DATASET |

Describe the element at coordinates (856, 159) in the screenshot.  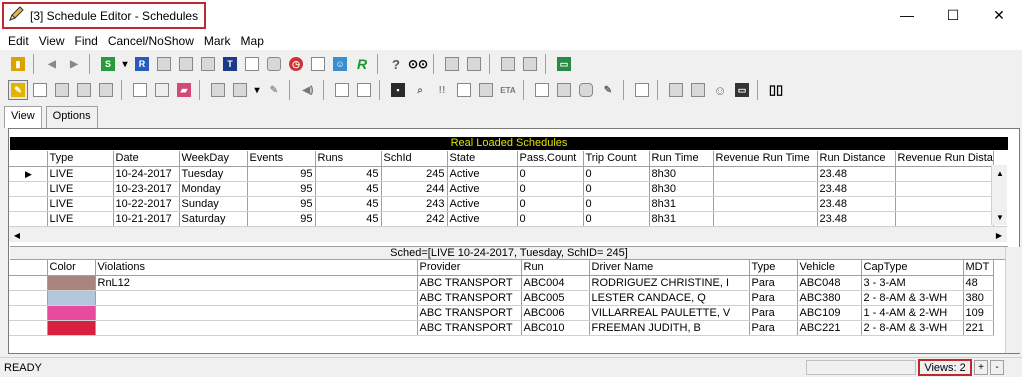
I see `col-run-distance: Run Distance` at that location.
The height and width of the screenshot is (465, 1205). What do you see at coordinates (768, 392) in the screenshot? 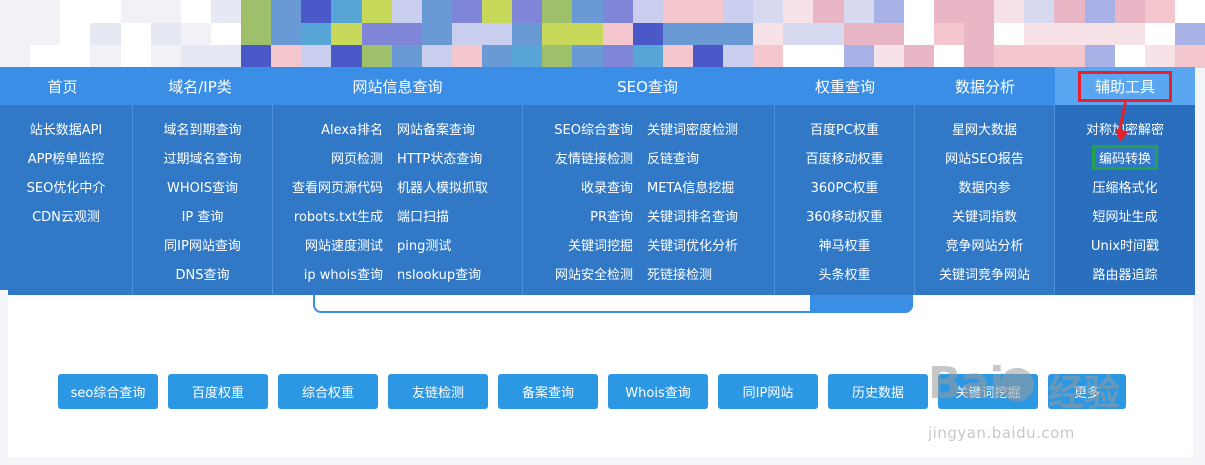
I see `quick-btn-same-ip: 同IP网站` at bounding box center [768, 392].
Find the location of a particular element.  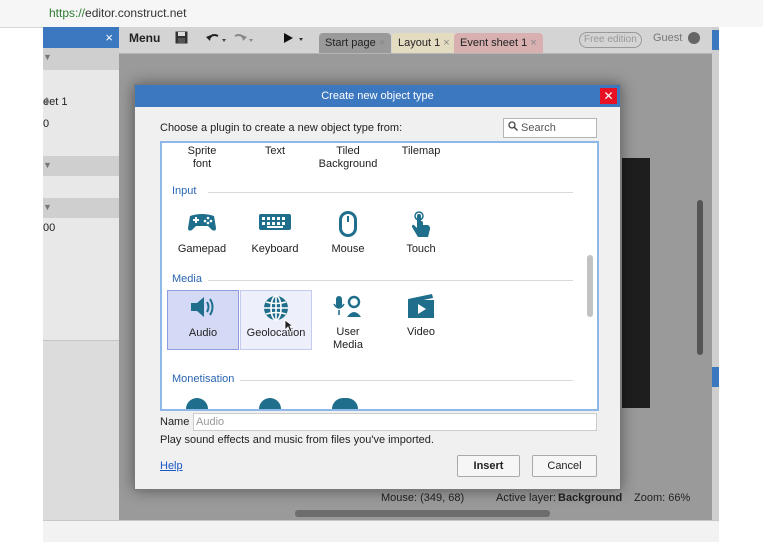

WHAT NEEDS TO BE DONE | Lay out the text of all the items above as a JSON list of strings, one string per line, leaving out blank lines and the pictures.

SOLUTION TO THIS PROBLEM |
[
  "Describe the element at coordinates (856, 159) in the screenshot.  ",
  "I see `col-run-distance: Run Distance` at that location.",
  "The height and width of the screenshot is (465, 1205). What do you see at coordinates (768, 392) in the screenshot? ",
  "I see `quick-btn-same-ip: 同IP网站` at bounding box center [768, 392].",
  "Find the location of a particular element.  "
]